Recuerda la maestra. “No lo quise creer. Corrí para llegar a la casa y oír las noticias. Pero antes de enterarme de nada, nuestra calle y todo del barrio se llenaron de policías, patrullas y periodistas. Entonces supe que era cierto”.
A la fecha la maestra Solís rechaza la versión oficial sobre la muerte de Genaro, según la cual el guerrillero murió a causa de las heridas sufridas por un accidente en una carretera. En febrero del año pasado, con motivo del 51 aniversario de su muerte, pidió al Mecanismo de Esclarecimiento Histórico y a la Fiscalía General de la República (FGR) que se reabra el expediente y se vuelva a investigar.
La noche anterior, Vázquez y otros tres guerrilleros, entre ellos su lugarteniente José Bracho, iban hacia Guerrero dando un gran rodeo por Michoacán cuando el vehículo chocó. Todos salieron con heridas leves. Pero supuestamente el comandante, que iba en el asiento trasero, murió en el lugar.
“Nunca creí esa historia. El conductor y la copiloto salieron ilesos. Solo murió Genaro. Lo llevaron directo a la morgue del Campo Militar. Me vinieron a buscar a mi casa en un camión militar. Me hice acompañar por todos los niños. No los quise dejar solos en la casa. Solo les dije: no tomen nada de lo que les ofrezcan. Cuando me presentaron el cadáver noté que tenía el cráneo destrozado, en la frente una herida profunda en forma de V”.
Una vez reconocido el cuerpo lo subieron a una ambulancia de la Cruz Verde y se formó el convoy para llevar a Genaro hasta su tierra, San Luis Acatlán, Costa Chica de Guerrero. “Había mas patrullas y carros con halcones que vehículos trasladando a los deudos”, me acuerdo.

→ **CONSIGNA**
Reproduce de forma íntegra y literal el relato de arriba sobre la muerte de Genaro.

Un bloque de datos:
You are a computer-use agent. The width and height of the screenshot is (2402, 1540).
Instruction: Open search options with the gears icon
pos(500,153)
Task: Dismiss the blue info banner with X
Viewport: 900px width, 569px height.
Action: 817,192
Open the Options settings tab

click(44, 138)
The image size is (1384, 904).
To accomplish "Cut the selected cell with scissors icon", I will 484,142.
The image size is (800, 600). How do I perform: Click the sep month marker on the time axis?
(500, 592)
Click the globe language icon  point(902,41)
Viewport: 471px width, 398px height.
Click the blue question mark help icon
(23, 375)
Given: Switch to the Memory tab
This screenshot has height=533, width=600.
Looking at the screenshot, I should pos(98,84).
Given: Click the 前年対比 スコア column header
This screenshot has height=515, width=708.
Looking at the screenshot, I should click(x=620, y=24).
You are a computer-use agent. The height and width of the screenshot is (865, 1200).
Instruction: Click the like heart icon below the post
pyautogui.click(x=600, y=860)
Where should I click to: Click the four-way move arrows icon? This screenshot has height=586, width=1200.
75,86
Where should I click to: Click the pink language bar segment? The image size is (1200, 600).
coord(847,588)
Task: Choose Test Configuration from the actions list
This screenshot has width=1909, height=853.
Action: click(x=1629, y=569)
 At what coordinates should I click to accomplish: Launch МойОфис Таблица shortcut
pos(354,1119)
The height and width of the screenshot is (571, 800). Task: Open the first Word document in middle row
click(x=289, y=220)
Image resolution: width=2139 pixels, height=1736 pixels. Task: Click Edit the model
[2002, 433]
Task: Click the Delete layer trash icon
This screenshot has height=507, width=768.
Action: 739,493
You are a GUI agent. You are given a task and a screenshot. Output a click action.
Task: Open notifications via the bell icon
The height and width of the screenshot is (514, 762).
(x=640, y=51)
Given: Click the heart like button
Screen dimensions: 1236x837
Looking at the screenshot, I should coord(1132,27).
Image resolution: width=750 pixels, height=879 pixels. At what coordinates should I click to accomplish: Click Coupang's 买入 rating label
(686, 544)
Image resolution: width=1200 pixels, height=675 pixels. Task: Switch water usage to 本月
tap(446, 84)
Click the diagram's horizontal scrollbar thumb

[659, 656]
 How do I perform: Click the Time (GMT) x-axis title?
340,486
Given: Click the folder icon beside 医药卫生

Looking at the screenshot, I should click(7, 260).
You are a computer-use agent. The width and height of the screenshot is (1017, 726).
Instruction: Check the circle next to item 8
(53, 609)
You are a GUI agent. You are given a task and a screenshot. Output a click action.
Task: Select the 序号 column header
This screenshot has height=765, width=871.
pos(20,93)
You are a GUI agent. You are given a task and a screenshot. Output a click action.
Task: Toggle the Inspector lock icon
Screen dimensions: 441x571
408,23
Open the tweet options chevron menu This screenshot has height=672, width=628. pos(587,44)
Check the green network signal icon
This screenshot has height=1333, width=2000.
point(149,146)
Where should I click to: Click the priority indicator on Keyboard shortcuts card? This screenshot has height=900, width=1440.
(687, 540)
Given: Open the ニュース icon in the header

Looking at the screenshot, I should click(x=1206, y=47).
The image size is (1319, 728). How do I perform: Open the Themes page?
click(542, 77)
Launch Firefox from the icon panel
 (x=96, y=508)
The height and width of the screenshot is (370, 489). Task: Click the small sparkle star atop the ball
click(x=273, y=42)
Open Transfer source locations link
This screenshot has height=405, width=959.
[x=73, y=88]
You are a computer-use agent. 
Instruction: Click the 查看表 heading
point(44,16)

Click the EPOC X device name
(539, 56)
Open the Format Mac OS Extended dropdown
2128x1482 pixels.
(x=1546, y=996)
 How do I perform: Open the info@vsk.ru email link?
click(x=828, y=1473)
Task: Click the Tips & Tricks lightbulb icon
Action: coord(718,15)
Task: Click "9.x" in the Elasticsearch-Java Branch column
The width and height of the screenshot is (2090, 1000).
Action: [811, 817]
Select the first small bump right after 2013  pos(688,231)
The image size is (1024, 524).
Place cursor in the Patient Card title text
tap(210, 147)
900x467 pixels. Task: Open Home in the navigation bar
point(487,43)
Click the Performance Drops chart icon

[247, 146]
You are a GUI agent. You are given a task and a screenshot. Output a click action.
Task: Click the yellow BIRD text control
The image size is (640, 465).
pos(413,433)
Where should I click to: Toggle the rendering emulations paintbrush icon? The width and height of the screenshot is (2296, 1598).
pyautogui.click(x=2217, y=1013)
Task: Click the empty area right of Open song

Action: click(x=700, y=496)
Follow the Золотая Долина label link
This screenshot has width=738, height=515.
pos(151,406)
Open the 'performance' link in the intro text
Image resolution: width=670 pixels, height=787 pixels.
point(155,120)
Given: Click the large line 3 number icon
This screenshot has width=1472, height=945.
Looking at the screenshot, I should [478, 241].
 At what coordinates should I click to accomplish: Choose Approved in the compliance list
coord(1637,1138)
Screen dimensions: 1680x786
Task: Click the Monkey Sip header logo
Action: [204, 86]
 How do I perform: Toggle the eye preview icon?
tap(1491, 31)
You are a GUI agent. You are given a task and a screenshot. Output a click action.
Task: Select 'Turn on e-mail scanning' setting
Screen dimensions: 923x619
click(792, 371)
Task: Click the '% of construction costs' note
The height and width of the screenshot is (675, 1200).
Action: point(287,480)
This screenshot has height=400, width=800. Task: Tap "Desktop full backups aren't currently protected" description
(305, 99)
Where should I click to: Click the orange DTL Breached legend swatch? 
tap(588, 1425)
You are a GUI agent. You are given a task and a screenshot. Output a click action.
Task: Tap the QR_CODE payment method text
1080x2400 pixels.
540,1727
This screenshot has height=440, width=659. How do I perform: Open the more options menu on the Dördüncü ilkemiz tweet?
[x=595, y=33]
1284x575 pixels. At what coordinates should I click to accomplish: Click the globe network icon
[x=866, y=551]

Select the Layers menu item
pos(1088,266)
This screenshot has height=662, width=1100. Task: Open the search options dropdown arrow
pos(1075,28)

→ **SOLUCIÓN**
Recuerda la maestra. “No lo quise creer. Corrí para llegar a la casa y oír las noticias. Pero antes de enterarme de nada, nuestra calle y todo del barrio se llenaron de policías, patrullas y periodistas. Entonces supe que era cierto”.
A la fecha la maestra Solís rechaza la versión oficial sobre la muerte de Genaro, según la cual el guerrillero murió a causa de las heridas sufridas por un accidente en una carretera. En febrero del año pasado, con motivo del 51 aniversario de su muerte, pidió al Mecanismo de Esclarecimiento Histórico y a la Fiscalía General de la República (FGR) que se reabra el expediente y se vuelva a investigar.
La noche anterior, Vázquez y otros tres guerrilleros, entre ellos su lugarteniente José Bracho, iban hacia Guerrero dando un gran rodeo por Michoacán cuando el vehículo chocó. Todos salieron con heridas leves. Pero supuestamente el comandante, que iba en el asiento trasero, murió en el lugar.
“Nunca creí esa historia. El conductor y la copiloto salieron ilesos. Solo murió Genaro. Lo llevaron directo a la morgue del Campo Militar. Me vinieron a buscar a mi casa en un camión militar. Me hice acompañar por todos los niños. No los quise dejar solos en la casa. Solo les dije: no tomen nada de lo que les ofrezcan. Cuando me presentaron el cadáver noté que tenía el cráneo destrozado, en la frente una herida profunda en forma de V”.
Una vez reconocido el cuerpo lo subieron a una ambulancia de la Cruz Verde y se formó el convoy para llevar a Genaro hasta su tierra, San Luis Acatlán, Costa Chica de Guerrero. “Había mas patrullas y carros con halcones que vehículos trasladando a los deudos”, me acuerdo.